#### SUPPLIED TEXT
In this mixed methods study, the researcher analyzed three school years of third through fifth-grade students’ reading scores on the NWEA MAP reading test to determine possible differences in students’ reading growth relative to the instructional delivery model used to provide Corrective Reading as supplemental reading intervention. Students received Corrective Reading intervention with the classroom teacher, the after-school teacher (both large groups), or in small-groups with the Title I Reading Teacher.
Five elementary school principals and 15 teachers answered interview questions related to experiences with Corrective Reading, perceptions of student academic and behavioral outcomes, and perceptions of the three instructional delivery models. Teachers and principals agreed Corrective Reading improved students’ academic and behavioral outcomes. Classroom and after-school teachers believed students demonstrated greater reading growth in small groups. Title I Reading Teachers agreed, but desired the ability to show academic gains with a larger number of students.

#### YOUR TASKS
**a)** According to the Corrective Reading summary, how many elementary school principals and how many teachers answered interview questions?
**b)** Output the passage of the Corrective Reading summary that begins at the words "In this mixed" and ends after the words "I Reading Teacher.", without any changes.
The lines that come next are taken from a separate source.

#### DATA
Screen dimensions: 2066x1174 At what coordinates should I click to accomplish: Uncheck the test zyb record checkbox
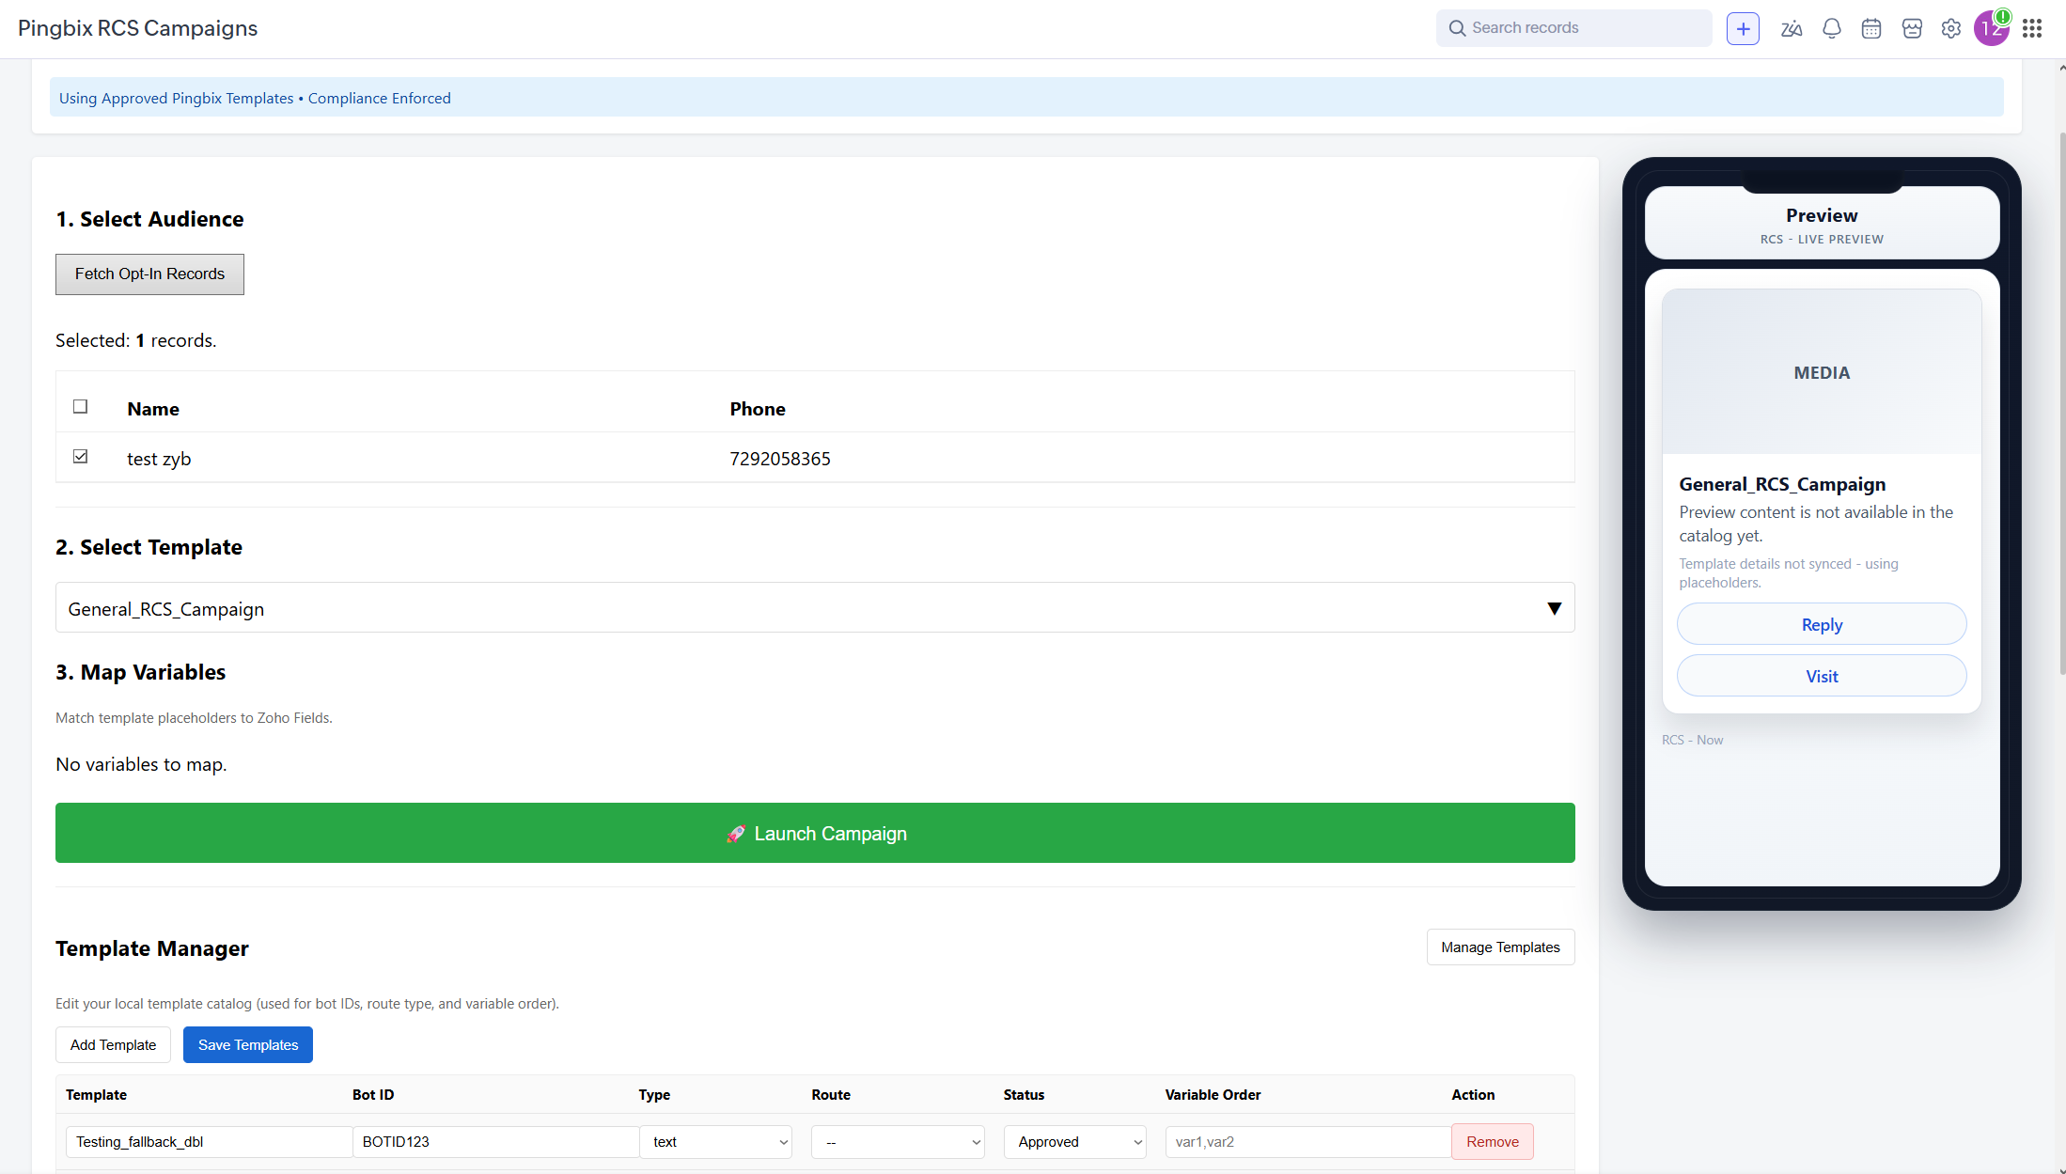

#### THE RESPONSES
**a)** Five principals and 15 teachers.

**b)**
In this mixed methods study, the researcher analyzed three school years of third through fifth-grade students’ reading scores on the NWEA MAP reading test to determine possible differences in students’ reading growth relative to the instructional delivery model used to provide Corrective Reading as supplemental reading intervention. Students received Corrective Reading intervention with the classroom teacher, the after-school teacher (both large groups), or in small-groups with the Title I Reading Teacher.